目を開いてそちらの方を見ている私に気が付いた、部屋を訪れた人…… 人達……ね。 複数の人が、部屋に入ってきたの。 目を見開き、驚きに満ちた表情をしているわ。 ん~ 何でだろうね。
「ご心配おかけしました。 皆様には、ご心配をおかけして、申し訳ございませんでした」
そういって、横になりながらも、頭を下げる仕草をすると、駆け寄るような感じで女史がベッドの傍にやってきたの。 女史の瞳は濡れていたわ。 泣きはらしたように、目の周りも真っ赤。 眼の下に隈まで…… 本当に心配させてしまったのが、判かってしまったわ。
「リーナさん! 目覚めたの?! 目覚めたんですね!」
「ええ、スコッテス女史。 意識ははっきりとしておりましてよ。 ただ、体が重く、寝たままのは、お許しくださいませ」
「そんな事は、どうでもいいのです。 よかった…… 療法士から、目覚めれば大丈夫であるとは、聴いておりましたが、丸三日・・・ そうです、三日間昏睡されていたのです。 あのホールに落ちていた、襲撃者が残した、折れた剣から、「猛毒」が検知されました。 ただの擦り傷でさえ、致命傷になるような、そんな毒です。 リーナさんは、リーナさんは……」
「ですわね。 右腕を切りつけられ、全身に痺れがありましものね。 でも、もう大丈夫です、事前に服用していた、「解毒薬」で、その効果も失われました」
ちょっと、嘘吐いた。 そんなもの、ある訳ない。 毒が体に対して、作用する場合は、個別の解毒薬が必要なの。 特に強い毒となると、解毒薬も強烈なモノが必要とされ、加投与させると副作用で、トンデモナイ事になってしまう可能性もあるの。

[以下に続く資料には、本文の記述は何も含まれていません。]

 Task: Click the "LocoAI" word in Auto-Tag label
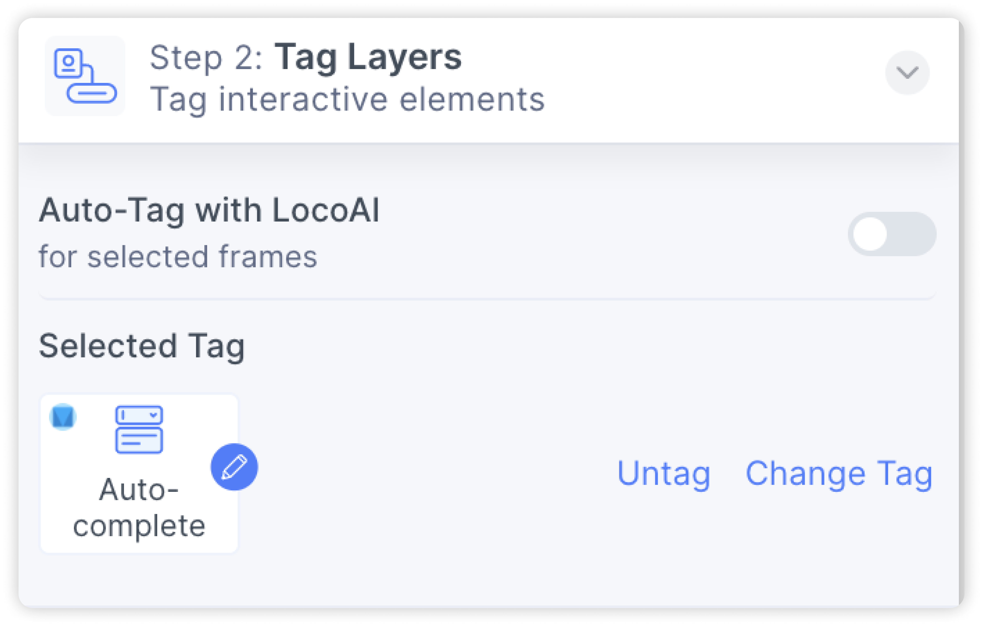click(x=326, y=210)
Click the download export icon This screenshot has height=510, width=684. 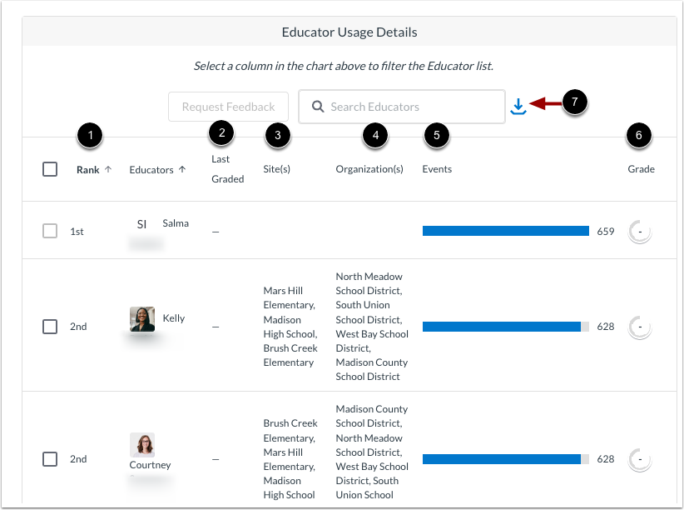[x=519, y=105]
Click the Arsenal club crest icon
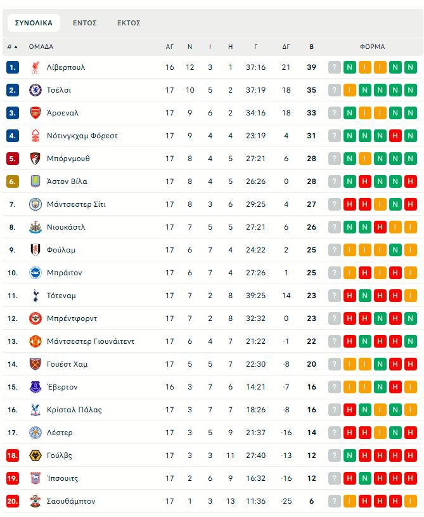Viewport: 424px width, 517px height. pos(35,113)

「……流石は、薬師様と、言った所ですね。 それにしても、無茶を。 着ていらした、ドレスは、見るも無残に切り裂かれて居りました。 緘口令は敷かれましたが、あの場所を検分した近衛騎士が言っておりました。 ” 久しくこれ程の剣技を見ていない。 これを着て、アレをしたのか ” と。 学院も、このたびの事に関して、リーナに感謝申し上げると。 それにしても……」
「薬師として、傷つけられようとしている命を看過できなかったのです。 それだけに御座います」
後ろの方で、同じくお部屋に入ってらした、シーモア子爵が、沈痛な面持ちでこちらを見てらっしゃったの。 責任を感じてらっしゃるの? ちょっと訳が判らない。 さらに、ミレニアム様と、ノリステン子爵もいらしていたわ。 皆さん、シーモア子爵と同じような御顔をされていた。
にっこりと微笑んで、もう大丈夫ですって感じで、いらした方々を見ていたの。 ミレニアム様が、小さな声で、お話になった。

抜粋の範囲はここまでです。